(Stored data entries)
[Start of Attachment]

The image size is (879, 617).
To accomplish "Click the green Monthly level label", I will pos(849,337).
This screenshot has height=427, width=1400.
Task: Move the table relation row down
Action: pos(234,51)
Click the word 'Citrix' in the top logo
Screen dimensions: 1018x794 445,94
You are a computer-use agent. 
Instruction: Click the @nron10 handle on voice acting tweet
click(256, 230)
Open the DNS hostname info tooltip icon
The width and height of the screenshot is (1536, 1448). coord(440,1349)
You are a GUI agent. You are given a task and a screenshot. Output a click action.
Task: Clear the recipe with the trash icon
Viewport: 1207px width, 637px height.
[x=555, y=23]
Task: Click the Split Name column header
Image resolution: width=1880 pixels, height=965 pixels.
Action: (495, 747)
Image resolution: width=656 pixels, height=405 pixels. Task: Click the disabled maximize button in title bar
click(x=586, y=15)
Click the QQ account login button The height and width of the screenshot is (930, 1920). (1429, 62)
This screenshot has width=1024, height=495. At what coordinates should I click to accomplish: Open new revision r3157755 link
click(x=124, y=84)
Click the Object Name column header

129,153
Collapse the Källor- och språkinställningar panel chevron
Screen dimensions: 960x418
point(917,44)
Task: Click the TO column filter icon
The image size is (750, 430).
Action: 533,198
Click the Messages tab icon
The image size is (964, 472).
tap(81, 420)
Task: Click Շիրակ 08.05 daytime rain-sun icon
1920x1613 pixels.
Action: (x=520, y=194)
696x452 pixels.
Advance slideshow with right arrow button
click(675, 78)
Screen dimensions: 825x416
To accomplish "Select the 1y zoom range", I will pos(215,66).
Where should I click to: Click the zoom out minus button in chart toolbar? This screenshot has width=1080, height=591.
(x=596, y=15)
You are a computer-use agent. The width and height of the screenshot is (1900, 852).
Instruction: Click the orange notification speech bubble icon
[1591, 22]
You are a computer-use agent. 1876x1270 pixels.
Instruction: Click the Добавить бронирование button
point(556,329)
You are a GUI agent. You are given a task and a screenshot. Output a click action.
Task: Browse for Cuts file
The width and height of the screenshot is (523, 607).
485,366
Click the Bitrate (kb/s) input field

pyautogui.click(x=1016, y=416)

[End of Attachment]

**TASK INSTRUCTIONS**
Your answer must be one number: how many lines of the entries hold the string "computer".

**EXERCISE SOLUTION**
3